Difficult situations are gifts. Gifts we often resist and usually don’t appreciate. They teach us about our blind spots. . . if we stop and listen to what is happening inside us. You may want to return these gifts, but resist! Sticking with the feelings and experience pays off.
When my buttons get pushed, I start wondering what is going on in me. What do I believe is happening? What should the other person be doing? Wanting the other person to be different only because they are driving me crazy is my cue to reexamine the situation more carefully.
American Tibetan Buddhist nun Pema Chodron told a story at a retreat years ago that has always stuck with me and helped me with situations I find difficult. She also tells this story in her book Start Where You Are. She writes, “When the great Indian Buddhist teacher Atisha went to Tibet, he had been practicing (mind training practices/teachings) for some time. Like most practitioners, he felt haunted by the fact that there are blind places that you don’t know about. You don’t know that you’re stuck in certain places. So he valued the people that drove him the most crazy in his life tremendously because he felt they were the only ones who got through to him enough to show him where his blind spots were. Through them his ego got smaller. Through them his compassion increased.
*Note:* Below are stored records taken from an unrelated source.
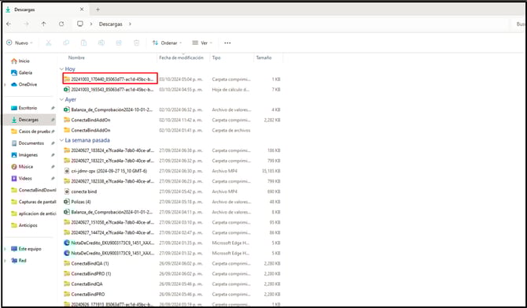Click the Cut scissors icon
This screenshot has height=308, width=527.
click(49, 43)
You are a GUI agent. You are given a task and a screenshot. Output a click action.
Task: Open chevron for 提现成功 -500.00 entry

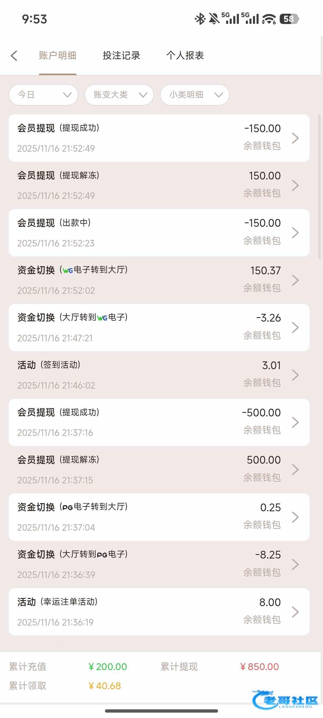point(295,422)
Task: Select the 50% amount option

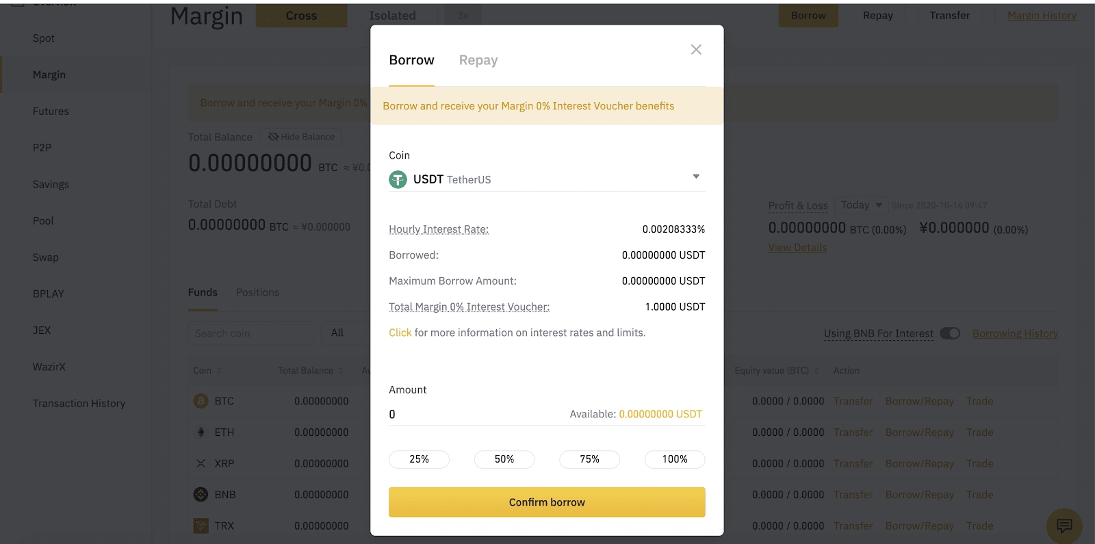Action: click(504, 459)
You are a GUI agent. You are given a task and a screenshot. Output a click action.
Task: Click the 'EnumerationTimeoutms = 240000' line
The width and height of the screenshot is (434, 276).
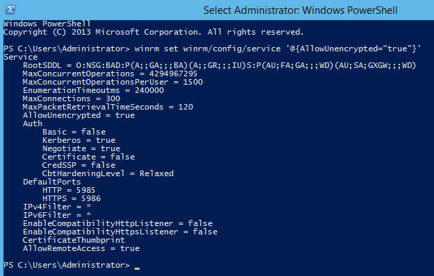click(93, 90)
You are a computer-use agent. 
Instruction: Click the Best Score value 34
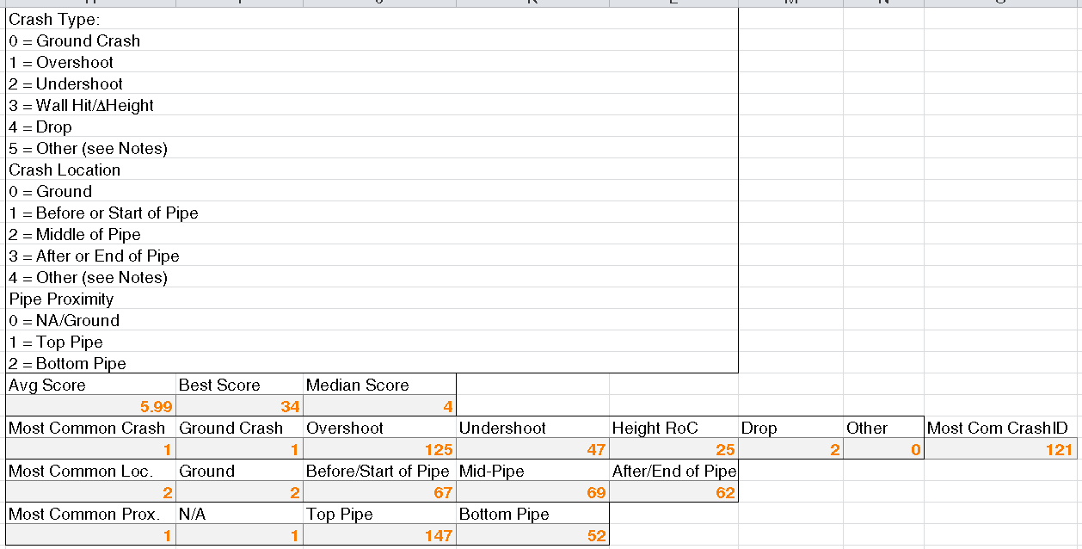point(240,406)
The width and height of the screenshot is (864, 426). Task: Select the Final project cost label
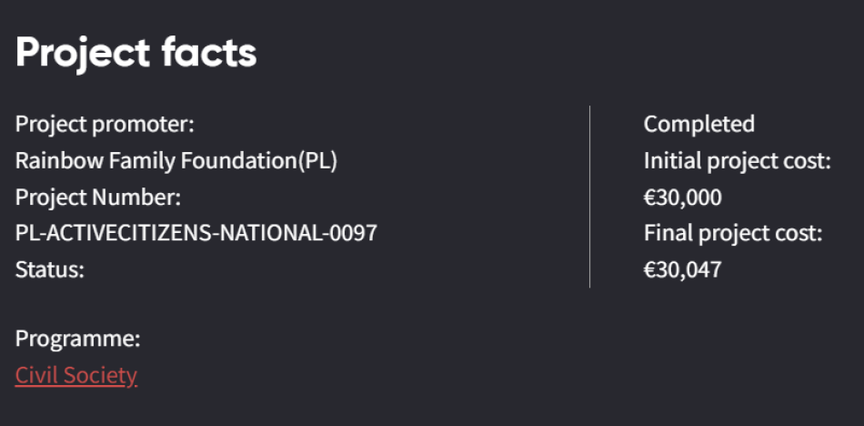click(733, 234)
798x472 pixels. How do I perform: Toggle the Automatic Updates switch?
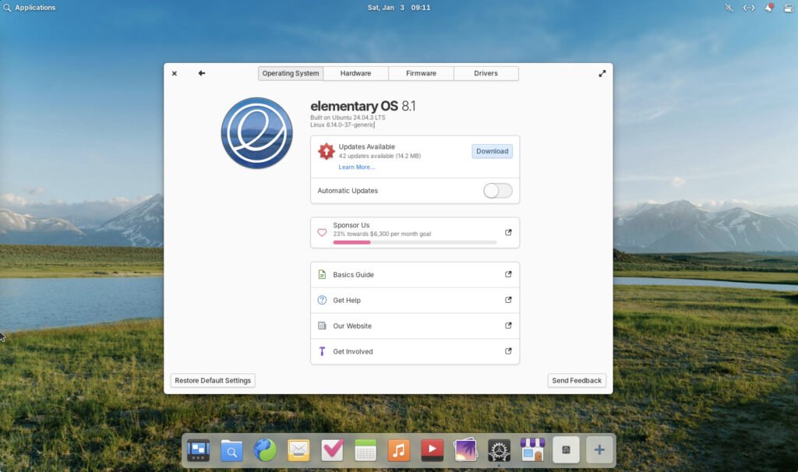coord(497,190)
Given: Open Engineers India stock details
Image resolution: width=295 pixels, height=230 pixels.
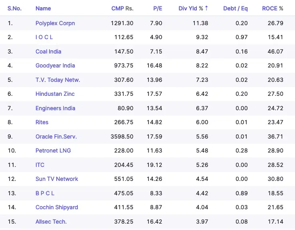Looking at the screenshot, I should pyautogui.click(x=55, y=108).
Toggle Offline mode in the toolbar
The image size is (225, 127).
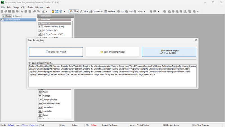(x=74, y=12)
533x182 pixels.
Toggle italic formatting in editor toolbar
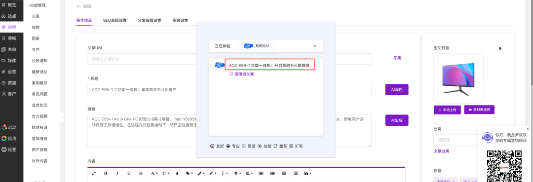[x=117, y=173]
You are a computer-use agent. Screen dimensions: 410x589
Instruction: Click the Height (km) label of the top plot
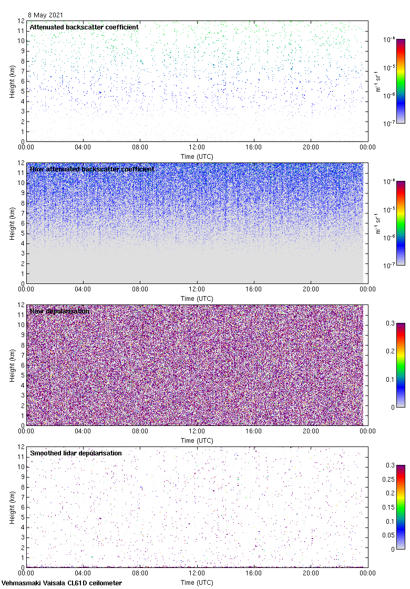coord(12,82)
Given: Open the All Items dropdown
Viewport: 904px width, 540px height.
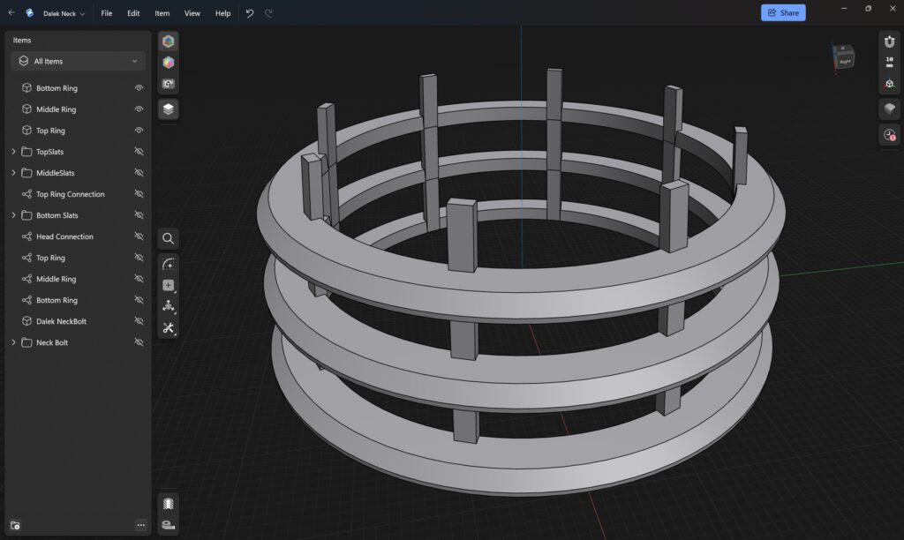Looking at the screenshot, I should click(79, 61).
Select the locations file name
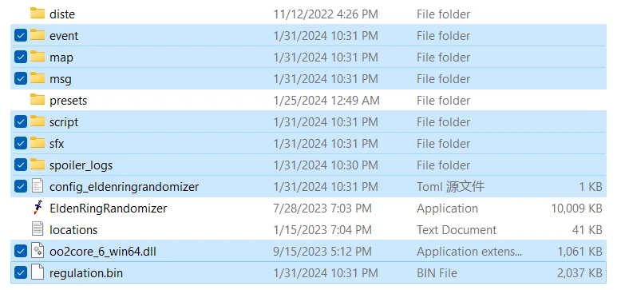Screen dimensions: 625x290 [73, 230]
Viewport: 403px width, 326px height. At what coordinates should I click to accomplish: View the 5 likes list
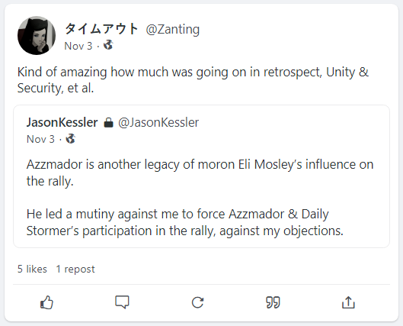click(32, 269)
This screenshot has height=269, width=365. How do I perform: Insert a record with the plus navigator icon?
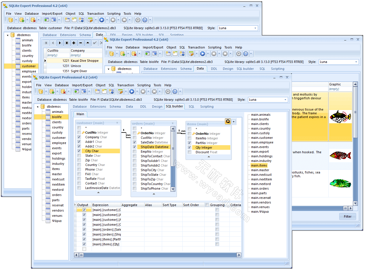coord(74,43)
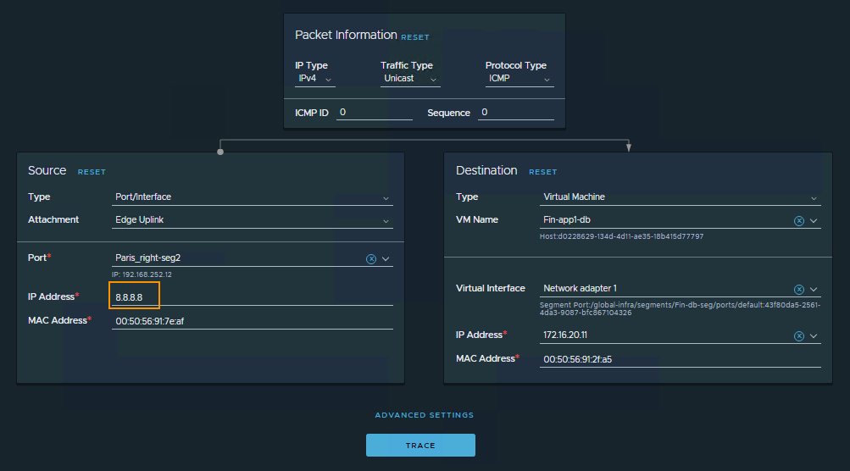The image size is (850, 471).
Task: Expand the source Port dropdown chevron
Action: (x=386, y=258)
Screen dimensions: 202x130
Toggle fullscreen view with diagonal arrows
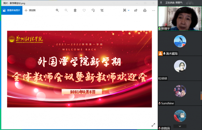(153, 125)
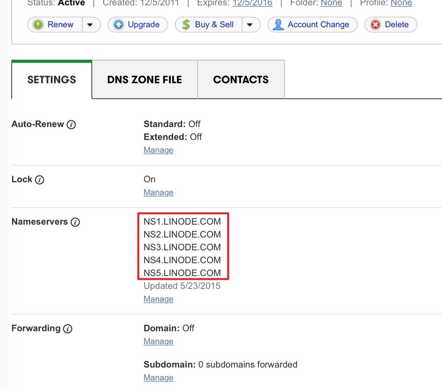The image size is (442, 391).
Task: Click the info icon next to Lock
Action: coord(39,180)
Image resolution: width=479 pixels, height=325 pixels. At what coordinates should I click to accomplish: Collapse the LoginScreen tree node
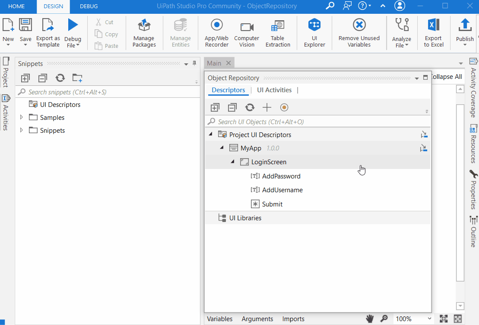coord(232,162)
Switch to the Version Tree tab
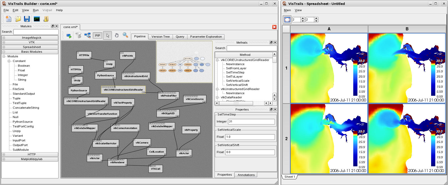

The story goes that Atisha was told that the people of Tibet were very good-natured, earthy, flexible, and open; he decided they wouldn’t be irritating enough to push his buttons. So he brought along with him a mean-tempered, ornery Bengali tea boy. He felt that was the only way he could stay awake. The Tibetans like to tell the story that, when he got to Tibet, he realized that he need not have brought his tea boy; the people there were not as pleasant as he had been told.
I love this story. It helps me realize whenever I find a situation difficult, or someone stubbornly refusing to behave as I expect them to, I am dealing with my Bengali tea boy. I’m being given an opportunity to see how my beliefs or perceptions of the other person’s —and mine — intentions or motivations are being labeled as good/bad, right/wrong — when perhaps they are neither.
Waking up often requires stepping back from my point of view to ask how the other person is experiencing the situation. After all, life is complicated. Our personal histories constrain our vision. When a Bengali tea boy appears, it’s very easy to retreat to the comfort of the convictions I’ve cultivated throughout my life. But it’s only by exploring the situation, my feelings and reactions, that I may realize a whole new view of the situation, hidden by my life-long blinders. And, I may even note that, at this very moment, I am someone else’s Bengali tea boy!
Difficult situations are ideal and aggravating teachers. The present difficulty is my signal to look anew at the situation, note my blinders, and thrust open a window or door to discover a new understanding. It’s quite a jolt to discover that someone else feels equally right, good, and smart about the situation as I do!
By trusting that each of us is trying our best in any situation, being mindful of our reactions, and having compassion, we can find the space to pause, ask questions, check in, engage in honest, direct communication, and figure out what we’re both seeing and believing and what we actually want and need. It is a powerful practice to let difficult situations be our cue to step back, seek, and ask, “What is my blind spot here? What am I missing?”
May we all take a deep breath the next time we find ourselves with a difficult situation and pause, check out what is happening inside, and ask ourselves what we believe the other person is doing to us, and what we are doing to them. Ask for clarification; share our feelings and needs. We may find we’ve encountered one of our blind spots.
May this be a year of peace, love, caring, and thoughtful communication for all of us.